Number of Reviews: 2
Reviewed by: Anne McMaster Welch Oscarlachatte@aol.com Date: 10 January 2003
There is something timeless about the voices of these dead souls - they touch something essentially human and understanding in us with their tales of love, loss, disappointment and profound loneliness. Yet we find all this emotion wrapped up in the clear, single image of a small American town. What stuns me most is the power encapsulated in even the shortest of poems - a few sparse lines capturing the heartache of a lonely doctor, a ruined child and an avid collector of machinery who has never put his own life to any use.
If the characters themselves are dead, the poems and the carefully crafted words create voices still redolent with life: reading a lot of the poems together has a strange effect on the reader - you will find that the 'dead' move quietly off the page one by one and come to stand around you. Stop reading after a while and look around you - there are lawyers, soldiers, widows, scarlet women - all standing quietly by. This book is not showy or colourful - but a quiet, resonant masterpiece. Please - read it if you can!!!
Reviewed by: Andrew Scal email@example.com Date: 25 September 2002
This book is one of those classics whose popularity has faded due to changing tastes and styles rather than flaws or the inability of readers to feel what the author intended. Steinbeck is another such example. I first read SRA more than thirty years ago when I found it in my grandfather's library.
It tells the story of a town in the US from the time it was on the frontier of settlement through the beginning of the industrial age.
The citizens of Spoon River lie in the town cemetary. Each page is a tombstone containing short epigraph for that person, written in the first person about some significant aspect of their life.

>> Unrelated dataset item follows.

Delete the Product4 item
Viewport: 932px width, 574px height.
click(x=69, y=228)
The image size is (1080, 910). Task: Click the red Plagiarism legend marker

Ever wonder about secrets that people take with them to the grave? You'll find them here. In one case, a young man writes that he ran off to fight in the Civil War because he was to be arrested for stealing a pig. A few pages later, a woman writes that she knows what he said, but the truth was he proposed to her and she turned him down for another fellow.
My favorites are a linked group of five which I will not reveal except that it connects an incompatible husband and wife, their son, someone who secretly loved him, and their next door neighbor. Tremendous irony is the main theme of most of the poems.
Through the stories/poems we can read between the lines and see the United States in one of its most dynamic periods. A time when the basis for the great engine of economic might was first being generated.
These are not the stories of the Andrew Carnegies and J.P. Morgans. Few of us could identify with them. But the stories the dead of Spoon River tell transcend time and you will find bits and pieces of your own story throughout this book.
Although it is one of my favorite books of any kind, it does leave me with a sadness that comes of seeing that so many people seem somehow to miss their chances in life. Accordingly I give it four hearts out of five, solely for that reason rather than any identifiable flaw.
I have read comparisons made between SRA and Dylan Thomas' Under Milkwood, and Sherwood Anderson's Winesburg Ohio. I have read neither of those, so can't comment on this. I will say I find great thematic similarity with A.E. Housman's A Shropshire Lad, another book of poetry where the themes of people's lives are explored.
I would enjoy hearing from others who have read this book.